Department of Neurosurgery, King Fahad Hospital of the University, Imam Abdulrahman Bin Faisal University, Dammam
Fatimah Al Dandan

Department of Neurosurgery, King Fahad Hospital of the University, Imam Abdulrahman Bin Faisal University, Dammam
Shaymaa Al-Umran

Department of Neurosurgery, King Fahad Hospital of the University, Imam Abdulrahman Bin Faisal University, Dammam
Ahmed Ammar

Department of Neurosurgery, King Fahad Hospital of the University, Imam Abdulrahman Bin Faisal University, Dammam

Abstract

Full Text

PDF Download

Key-words:

Abdominal wall - cerebrospinal fluid - extrusion - shunt independent - ventriculoperitoneal shunt

Introduction

Ventriculoperitoneal shunt (VP-shunt) is one of the most frequently performed procedures for the management of hydrocephalus. However, various complications can be related to proximal and distal ends of the shunt with complications at the distal end occurring more frequently. Distal abdominal complications may include disconnection, obstruction, peritonitis, pseudocyst formation, hydroceles, and catheter migration.[[1]] The reported incidence of distal VP-shunt migration is around 10% of all VP-shunt complications.[[2]] Spontaneous extrusion of the distal end of the VP-shunt through intact abdominal wall is very rare and only few cases have been reported in the literature.[[1]],[[3]],[[4]],[[5]],[[6]],[[7]] According to our institute's records, for more than 36 years' experience, there were not any recorded cases of distal VP-shunt migration through abdominal wall; except for 1 thoracic, 2 anal, 1 vaginal, and 1 pseudocyst.[[8]],[[9]],[[10]],[[11]] This study reports a case of extrusion of distal VP-shunt through intact abdominal wall and what is special about the case is that the patient remained asymptomatic and shunt independent. The aim of this report is to draw the attention toward the possibility of such complication and the importance to assess the future need for long-term cerebrospinal fluid (CSF) diversion.

Case Report

An 11-year-old Saudi boy who presented to the hospital with spontaneous extrusion of the distal end of VP-shunt through the intact abdominal wall. The patient was in his usual state of health until 2 weeks prior to his presentation when he developed right abdominal wall patchy redness with localized swelling and drops of fluid coming out of it. The patient was born on the 6th month of gestation. He is a known case of congenital hydrocephalous, cerebral palsy, and seizure since birth. He was managed since then with a VP-shunt, with no history of revision. On examination, the patient was conscious, vitally stable, and had normal body built. The extruded peritoneal end of VP-shunt was on the right side of the abdomen away from the previous surgical incision with inflammation, erythema, tenderness, and discharge around it suggesting infection.

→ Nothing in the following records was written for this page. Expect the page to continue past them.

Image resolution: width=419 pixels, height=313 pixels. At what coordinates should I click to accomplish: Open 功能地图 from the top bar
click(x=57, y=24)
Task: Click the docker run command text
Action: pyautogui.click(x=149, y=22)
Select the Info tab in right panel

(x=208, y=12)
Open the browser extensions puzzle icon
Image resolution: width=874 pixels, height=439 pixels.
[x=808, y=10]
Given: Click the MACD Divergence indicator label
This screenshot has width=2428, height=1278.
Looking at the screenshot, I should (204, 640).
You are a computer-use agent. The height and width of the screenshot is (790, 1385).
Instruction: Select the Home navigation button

Laboratory findings were within normal levels and the CSF culture was negative. Abdominal computed tomography (CT) and showed the peritoneal end tube of VP-shunt penetrating along the right side of the abdominal wall [[Figure 1]]c and [[Figure 1]]d. Head CT was compared to the CT made 2 years ago, showed no significant changes in size of the lateral ventricles with re-demonstration of the left lateral ventricle dilation [[Figure 1]]a.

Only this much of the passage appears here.